Aim of the task: Ignoring every picture, transcribe the data in full as it stands.

· · ·

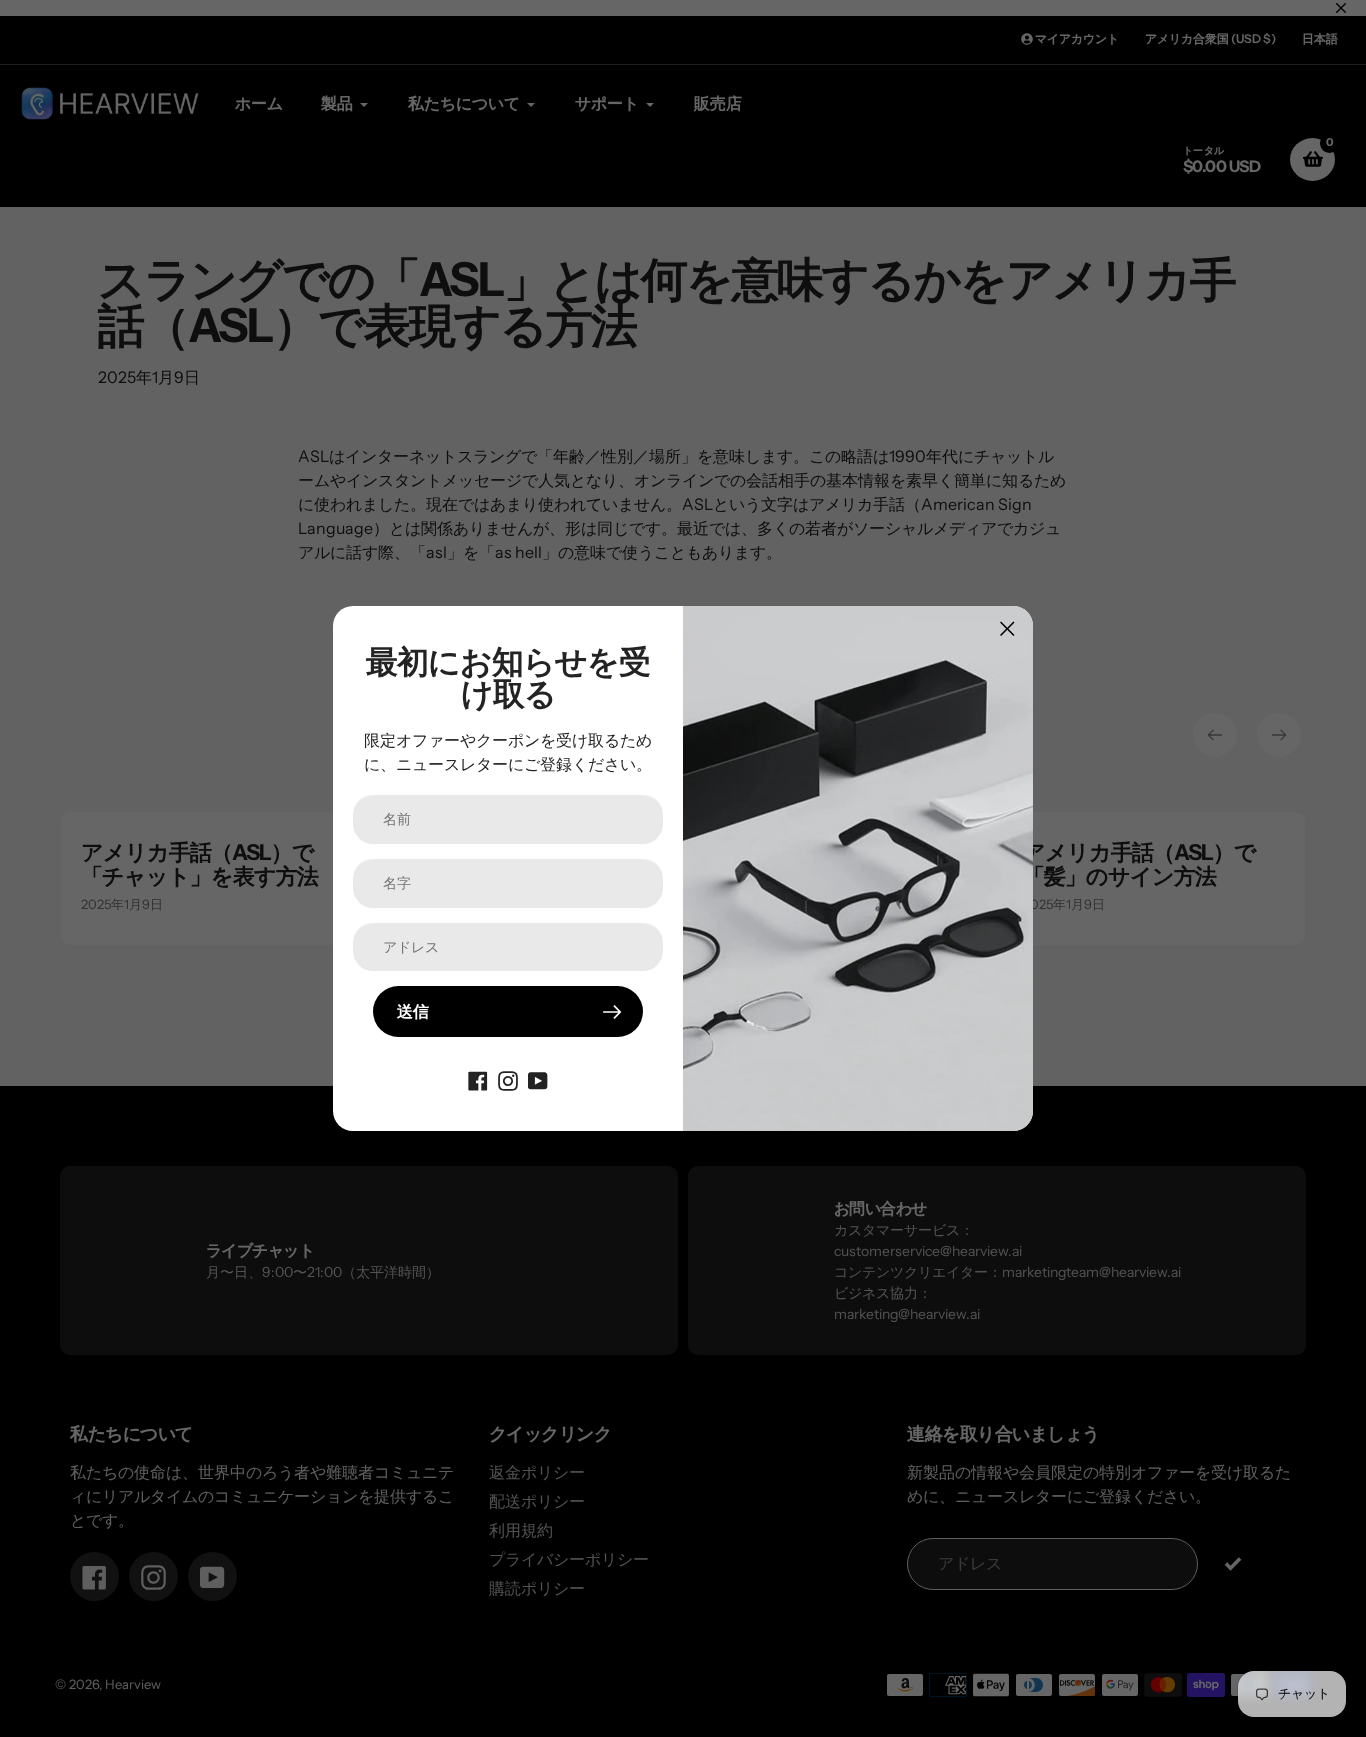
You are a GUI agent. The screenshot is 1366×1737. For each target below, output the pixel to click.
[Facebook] (478, 1079)
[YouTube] (538, 1079)
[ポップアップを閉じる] (1007, 628)
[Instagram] (508, 1079)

· · ·

Answer to the exercise:
You are a GUI agent. The screenshot is 1366×1737. For each target below, output the pixel to click.
[Facebook] (478, 1079)
[YouTube] (538, 1079)
[ポップアップを閉じる] (1007, 628)
[Instagram] (508, 1079)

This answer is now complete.